Using your grading standards, I will concur that it isn't out of the realm of possibility that the relatively low number of coins meeting your stricter criteria could and maybe will sell for a lot more, but nowhere near as much as you apparently believe going by your prior posts.

 

You are in a better position to estimate the collector base but then, I don't see what you described as unusual either. What you described is how most collectors used to approach collecting but today its much easier to buy what you want because of the internet and improved communication. This is why I don't expect collectors to pursue collecting as they did in 1965, regardless that it doesn't completely explain what happened between 1965 and maybe 1998.

 

I consider it entirely expected that far fewer collect this way and I would believe it even if the coinage differed because I don't expect people to spend their time this way as much as they did in the past.
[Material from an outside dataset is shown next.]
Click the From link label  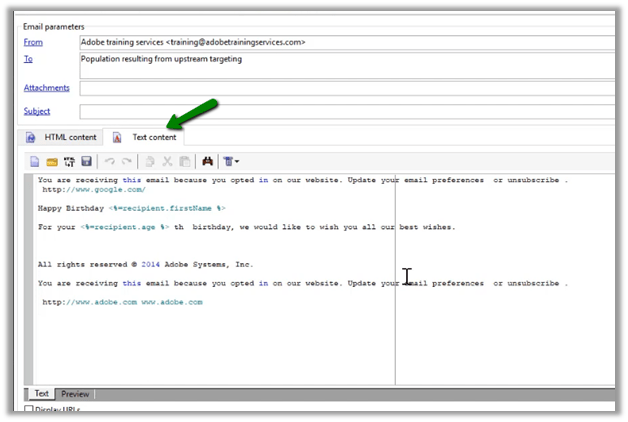click(35, 42)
What you are describing is a time consuming recreational activity and even many dedicated collectors won't do it except because of the financial motive. Most would rather spend their time doing something else because the alternatives far exceeded what existed in the past.

 

These 2000+ collectors you mentoned, I believe they would buy these coins in better grades if they were offered for sale and if they are willing to pay a premium. The coins aren't available because of the price or when they are, its much harder to actually know it because you either have to call or visit your dealer and a lot of people cannot be bothered to do that. These coins aren't usually listed on websites to my knowledge.

 

Lastly, you also need to consider a point I have numerous times in the past which apparently you do not. Your entire posting history indicates that you don't pay current market prices for the coins you own, except in isolation and don't buy graded coins either. So why do you find it so unsual that so few others do when you won't even do it yourself?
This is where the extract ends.